This has been a bad week and I'm feeling down. I'm not sure why exactly, but I'm just feeling it. I wish there was some way to snap out it but nothing seems to be working.
Matt and I are still seeing the shrink once a week and I decided I wanted to see him alone last Saturday. There were a few things I needed to figure out and I'm not quite sure the session solved anything. It helped in that I got everything off my chest (I just re-read this sentence and realized that this phrase will never be the same again), but I'm just not sure what to do with it now that it's out there. I really need to see him again this week, but we'll be out of town. I don't want to go two weeks between sessions. It's not good for me, but I have no choice.
I go back to work on Monday. I can't believe it's only been ten weeks. It seems like much longer. I'm nervous about returning to the office. I'm nervous about getting on with life. My body still aches on occasion but I'd consider myself physically healed. I'm just not sure I'm emotionally ready.
Two weeks ago I started exercising and think I pushed myself too hard. My incisions are red and swollen but when Dr. S looked at them last week he said they were fine. I need to continue exercising but take it a little easier. I think all along I've been pushing myself emotionally. This whole thing has been harder on my mind than it's been on my body. I've been pushing myself to get over it and put the cancer and the surgery out of my mind. And even though these ten weeks have seemed like an eternity, I feel like I still need time.
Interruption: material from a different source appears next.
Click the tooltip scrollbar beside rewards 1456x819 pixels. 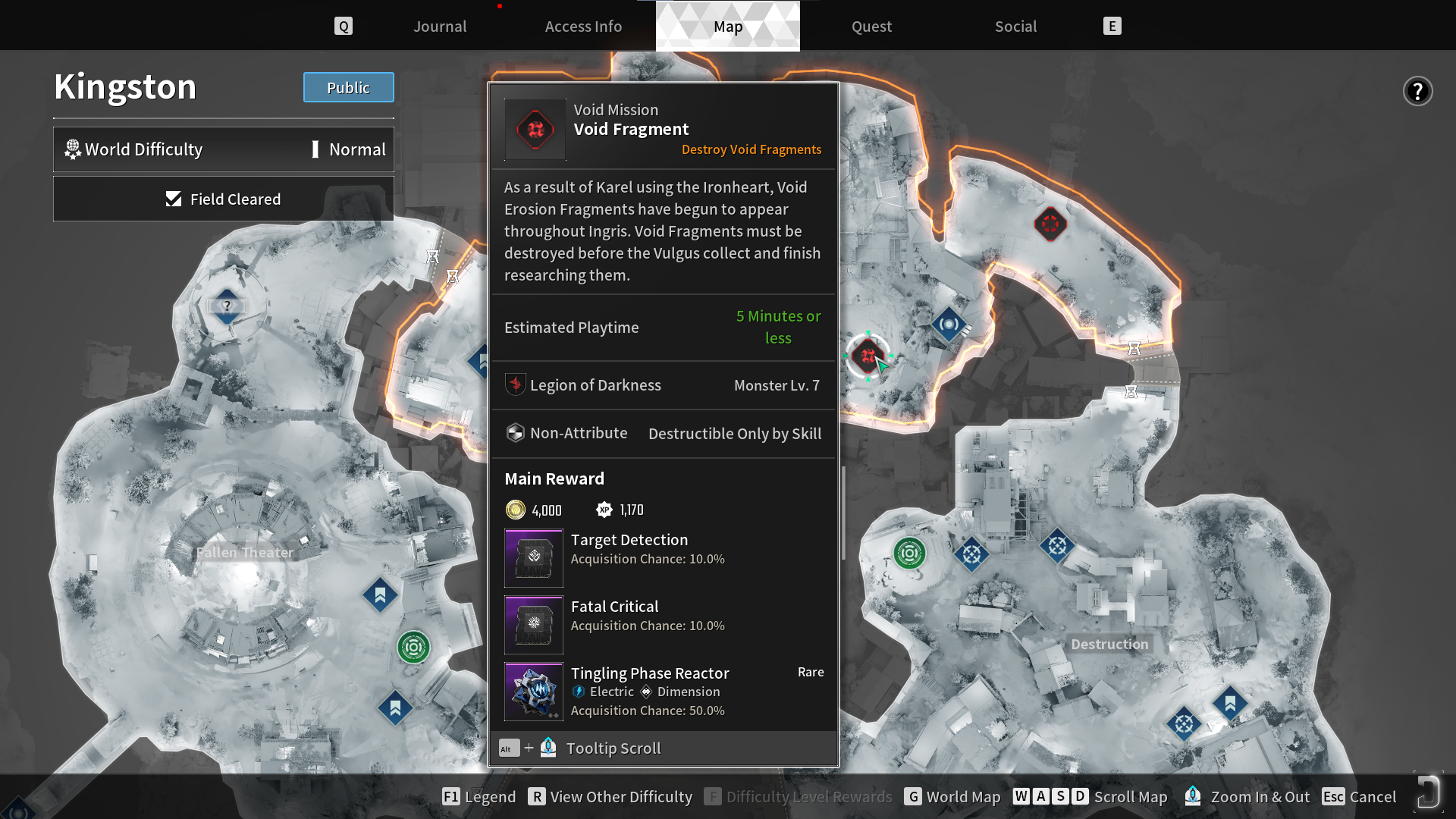pyautogui.click(x=843, y=513)
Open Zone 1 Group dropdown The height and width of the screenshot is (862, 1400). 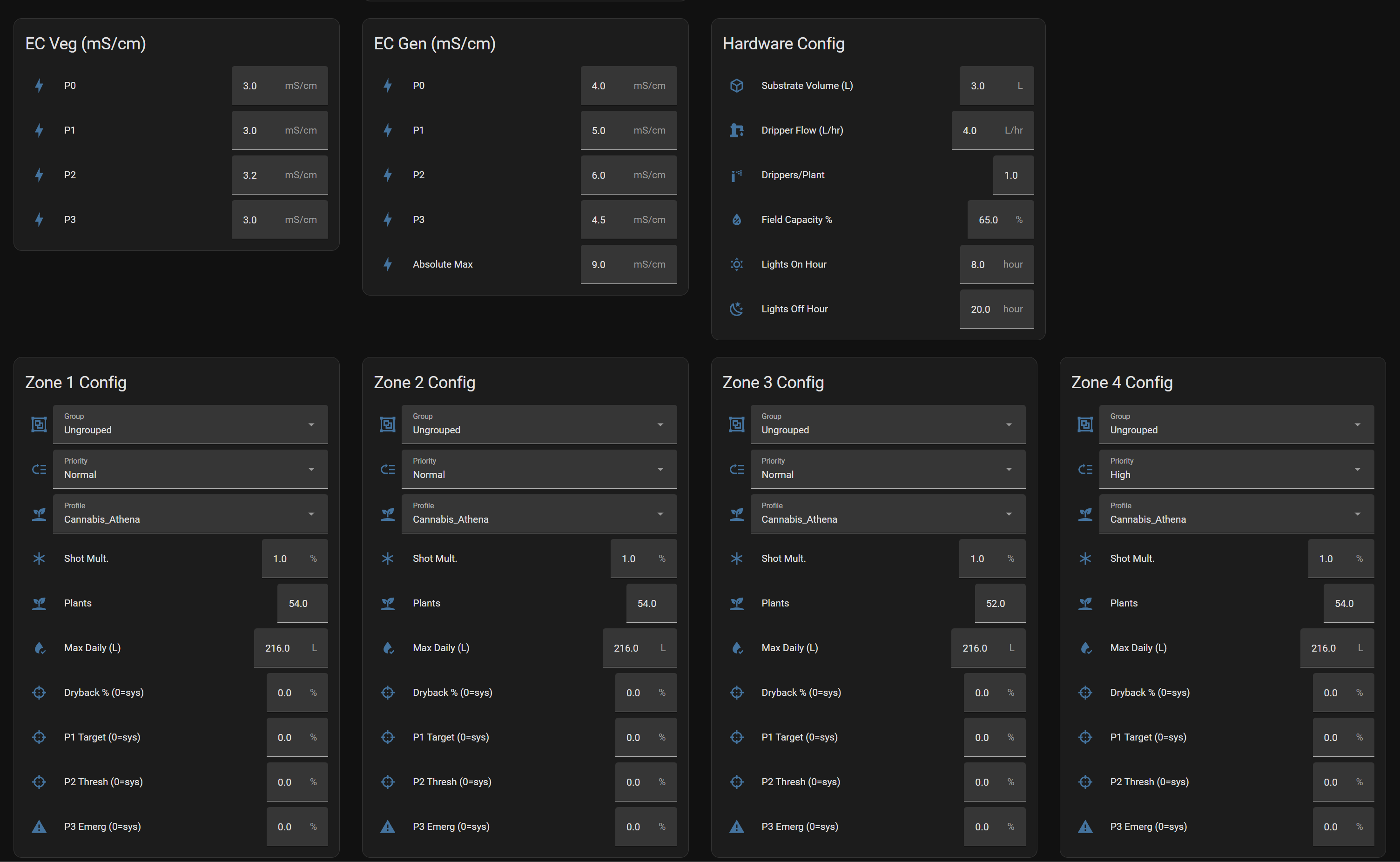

I need time for me. Not for getting over cancer, or recovering from surgery, or taking care of a toddler, a husband and an entire household, and dealing with friends and family drama. I need time for me. One of the big issues in therapy is that Matt seems to think that I've been on some sort of vacation during this time. I wish that were the case.
I need a week alone on a deserted island to read books, soak up the sun and not think about anything that has to do with anything. Alone. Did I mention alone?